Der dritte Grund, den die Befürworter einer Kapitalmarkttransaktionsteuer anführen, besteht darin, dass man erwartet, die Banken und deren Spitzenmanager und damit diejenigen Gruppen, die nach Meinung dieser Leute die vergangene Finanzkrise verursacht haben, hätten diese Steuern zu zahlen. Auch diese Meinung ist irrig. Die Kapitalmarkttransaktionssteuer ist eine Umsatzsteuer und wird deshalb wie jede andere Umsatzsteuer zum größten Teil auf die Kunden der Unternehmungen abgewälzt.

Dies bedeutet, dass eine Börsenumsatzsteuer nicht die Gewinne der Banken und damit die Einkommen der Spitzenmanager im Bankenbereich belastet, sondern weitergewälzt wird an die Bankkunden, insbesondere an die Unternehmungen und Haushalte, welche Kredite nachfragen.

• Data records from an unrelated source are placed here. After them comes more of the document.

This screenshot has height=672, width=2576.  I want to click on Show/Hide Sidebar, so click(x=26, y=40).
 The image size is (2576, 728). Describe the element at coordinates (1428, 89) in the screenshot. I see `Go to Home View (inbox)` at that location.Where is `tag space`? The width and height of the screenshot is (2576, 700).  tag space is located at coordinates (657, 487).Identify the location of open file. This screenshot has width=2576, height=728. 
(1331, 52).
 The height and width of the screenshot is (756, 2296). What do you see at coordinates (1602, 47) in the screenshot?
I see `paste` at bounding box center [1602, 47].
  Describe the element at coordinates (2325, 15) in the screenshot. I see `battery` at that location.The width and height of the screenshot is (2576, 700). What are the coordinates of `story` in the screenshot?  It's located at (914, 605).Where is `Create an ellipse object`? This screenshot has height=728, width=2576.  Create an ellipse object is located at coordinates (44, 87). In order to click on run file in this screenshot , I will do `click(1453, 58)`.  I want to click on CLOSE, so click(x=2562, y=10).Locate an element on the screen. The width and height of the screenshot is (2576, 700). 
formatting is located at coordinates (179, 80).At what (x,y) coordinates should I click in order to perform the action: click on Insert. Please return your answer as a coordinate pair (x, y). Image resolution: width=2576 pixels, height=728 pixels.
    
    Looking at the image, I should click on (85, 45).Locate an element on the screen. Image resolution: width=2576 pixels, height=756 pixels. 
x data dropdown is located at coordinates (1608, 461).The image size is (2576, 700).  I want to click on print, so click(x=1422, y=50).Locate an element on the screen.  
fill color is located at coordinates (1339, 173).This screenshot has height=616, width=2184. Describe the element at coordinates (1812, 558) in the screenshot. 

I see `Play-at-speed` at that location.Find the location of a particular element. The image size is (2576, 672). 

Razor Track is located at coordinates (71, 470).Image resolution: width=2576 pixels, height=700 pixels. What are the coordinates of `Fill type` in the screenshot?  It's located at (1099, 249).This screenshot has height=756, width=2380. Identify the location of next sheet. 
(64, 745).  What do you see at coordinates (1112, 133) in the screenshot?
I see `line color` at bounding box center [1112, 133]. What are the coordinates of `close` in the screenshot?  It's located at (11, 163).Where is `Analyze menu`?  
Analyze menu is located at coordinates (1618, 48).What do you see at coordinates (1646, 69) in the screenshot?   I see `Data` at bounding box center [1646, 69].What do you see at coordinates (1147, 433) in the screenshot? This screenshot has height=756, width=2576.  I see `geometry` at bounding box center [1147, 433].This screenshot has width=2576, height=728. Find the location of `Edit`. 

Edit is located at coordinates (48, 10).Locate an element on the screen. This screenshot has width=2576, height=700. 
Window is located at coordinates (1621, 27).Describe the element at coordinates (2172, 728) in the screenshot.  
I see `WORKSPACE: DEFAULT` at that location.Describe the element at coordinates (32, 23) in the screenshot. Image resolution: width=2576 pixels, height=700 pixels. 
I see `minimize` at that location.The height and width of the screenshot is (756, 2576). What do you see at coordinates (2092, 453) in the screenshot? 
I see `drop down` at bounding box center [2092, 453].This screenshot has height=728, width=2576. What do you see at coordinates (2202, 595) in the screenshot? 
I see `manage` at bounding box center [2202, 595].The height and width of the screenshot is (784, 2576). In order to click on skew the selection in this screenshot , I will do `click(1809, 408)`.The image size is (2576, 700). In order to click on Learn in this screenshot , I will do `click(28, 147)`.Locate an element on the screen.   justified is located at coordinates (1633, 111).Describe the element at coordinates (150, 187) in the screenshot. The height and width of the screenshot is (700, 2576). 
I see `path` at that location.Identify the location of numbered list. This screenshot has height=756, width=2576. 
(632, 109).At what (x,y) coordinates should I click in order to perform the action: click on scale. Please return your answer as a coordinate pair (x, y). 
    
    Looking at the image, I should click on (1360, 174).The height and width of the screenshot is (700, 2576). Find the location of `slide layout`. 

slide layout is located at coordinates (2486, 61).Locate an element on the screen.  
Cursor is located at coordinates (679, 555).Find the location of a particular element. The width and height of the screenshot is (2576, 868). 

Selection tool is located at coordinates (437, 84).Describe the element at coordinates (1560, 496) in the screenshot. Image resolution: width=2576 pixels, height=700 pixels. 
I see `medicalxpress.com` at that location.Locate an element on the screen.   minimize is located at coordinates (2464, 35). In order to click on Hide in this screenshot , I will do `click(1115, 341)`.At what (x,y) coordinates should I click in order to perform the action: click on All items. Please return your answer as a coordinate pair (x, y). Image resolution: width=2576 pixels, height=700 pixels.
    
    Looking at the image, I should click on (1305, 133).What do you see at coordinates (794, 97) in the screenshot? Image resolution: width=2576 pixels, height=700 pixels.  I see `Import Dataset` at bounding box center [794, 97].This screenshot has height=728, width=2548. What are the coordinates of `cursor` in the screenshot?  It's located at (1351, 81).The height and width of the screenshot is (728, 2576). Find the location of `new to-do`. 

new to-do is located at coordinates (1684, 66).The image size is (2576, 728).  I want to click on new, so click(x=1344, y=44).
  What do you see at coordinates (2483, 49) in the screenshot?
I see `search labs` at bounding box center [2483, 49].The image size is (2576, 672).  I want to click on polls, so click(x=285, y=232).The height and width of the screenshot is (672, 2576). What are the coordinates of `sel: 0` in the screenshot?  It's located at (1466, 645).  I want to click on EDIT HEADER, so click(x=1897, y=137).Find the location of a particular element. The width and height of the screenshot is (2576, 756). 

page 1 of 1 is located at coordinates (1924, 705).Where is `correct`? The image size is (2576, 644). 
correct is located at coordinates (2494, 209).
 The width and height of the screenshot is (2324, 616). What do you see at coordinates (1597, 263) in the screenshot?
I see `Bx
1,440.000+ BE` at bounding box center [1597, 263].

Im Allgemeinen unterstellt man in der Finanzwissenschaft der Einfachheit, dass eine Umsatzsteuer um 100% an die Käufer der jeweiligen Produkte weitergewälzt wird. Dies mag eine gewisse Vereinfachung bedeuten. In Wirklichkeit hängt der Umfang der Überwalzbarkeit von Umsatzsteuern vom Verhältnis der Angebots- und Nachfrageelastizität ab. Auf jeden Fall können wir aber fest damit rechnen, dass der größte Teil einer Umsatzsteuer weitergewälzt wird und somit gerade nicht – wie geplant – von den Steuer zahlenden Unternehmungen letztlich getragen wird.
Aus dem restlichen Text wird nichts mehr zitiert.